- The Washington Times - Friday, January 26, 2001

A House committee asked the Justice Department yesterday to turn over documents concerning President Clinton's controversial pardon of fugitive commodities trader Marc Rich, whose ex-wife gave $1.3 million to the Democratic Party.

In a letter, Rep. Dan Burton, chairman of the House Government Reform Committee, questioned the propriety of the pardon issued two hours before Mr. Clinton left office saying there were concerns about its "motive, basis and timing."

"A presidential pardon cannot be revoked. However, individual cases arise from time to time that require the Congress to examine the circumstances that led the president to make his decision to grant a pardon," the Indiana Republican said.

"When a pardon appears questionable on the merits, the American people have a right to know why the president made his decision so that the constitutional power to grant pardons will not be abused in the future," he said.

The committee issued six requests for documents, asking that the Justice Department make the records available as soon as possible. The requests specifically seek "documents from the relevant federal agencies and certain persons involved" in the pardon.

Mr. Burton noted that until pardons for Mr. Rich and his business partner, Pincus Green, were issued, Mr. Rich was on the list of the Justice Department's six most wanted international fugitives.

"Since former President Clinton has not given an adequate explanation as to why Mr. Rich deserved a pardon, Congress has an obligation to find out if this pardon was appropriate," he said.

The committee, in requesting the documents, wants to know whether the president had an improper motive for the pardons; whether law enforcement authorities were consulted before the pardons were granted; and whether any regulations governing the lobbying of the president were violated.

Earlier this week, Mr. Rich's ex-wife, Denise, denied in a statement that the $1.3 million in campaign donations she gave to Democratic causes had anything to do with the pardon. She described the pardon as "entirely appropriate" and denied that her political fund-raising and charitable activities played any role.

Mrs. Rich's donations, beginning in 1992, included contributions to Mr. Clinton, Vice President Al Gore, the Democratic National Committee and others, including the Senate campaigns of Hillary Rodham Clinton in New York, Charles S. Robb in Virginia and Barbara A. Mikulski in Maryland.

Former Clinton White House counsel Jack Quinn, who is Mr. Rich's attorney, personally lobbied the president for the pardon.

Mr. Clinton, speaking earlier this week to reporters in suburban Chappaqua, N.Y., where he now lives, said he "spent a lot of personal time … because it's an unusual case, but Quinn made a strong case, and I was convinced he was right on the merits."

Mr. Rich was indicted for evading $48 million in taxes and violating U.S. sanctions by trading with Iran while American hostages were held in that country. Now 66, he fled to Switzerland in 1983 after a federal grand jury indicted him on 65 counts of tax fraud, racketeering and tax-evasion charges. He had faced 325 years in jail.

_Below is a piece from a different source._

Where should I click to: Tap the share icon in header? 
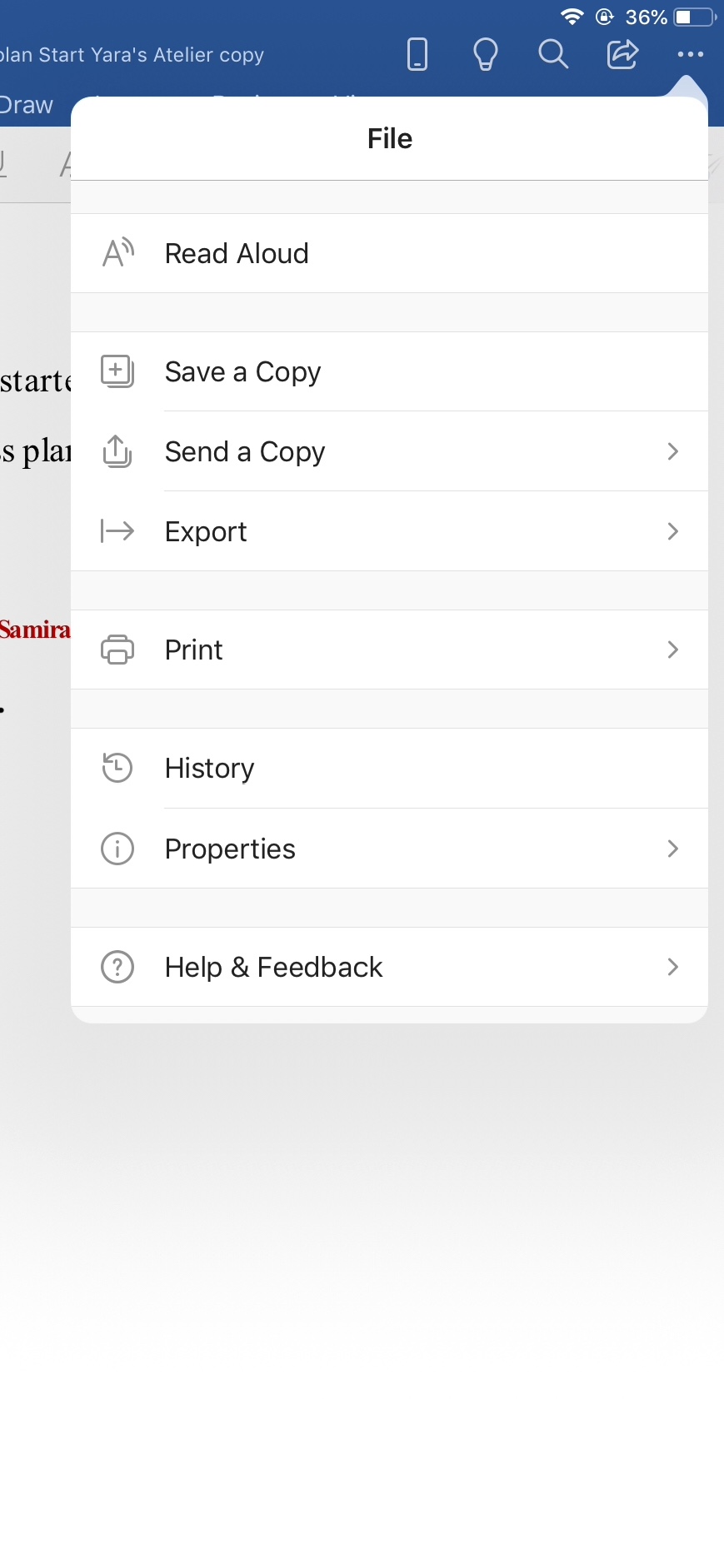[622, 55]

Companies owned by Mr. Rich and Mr. Green pleaded guilty in 1984 to evading millions of dollars in taxes by concealing profits on oil trading. The case against the two men and Mr. Rich's Swiss metals and commodities trading firm, Marc Rich & Co., was at the time the largest tax-evasion case in U.S. history.

The government said the two men conspired in April 1980 with the Iranian government to purchase more than 6 million barrels of oil, a violation of the trade embargo imposed by the United States.

Mr. Rich, although a fugitive, has remained a force in world-commodity trading. Fortune magazine said Mr. Rich had, since 1988, sold the U.S. Mint more than $25 million in copper, nickel and other metals to make coins. His firm, based in Zug, Switzerland, still trades in metals and grain, with about $6 billion in trading volume.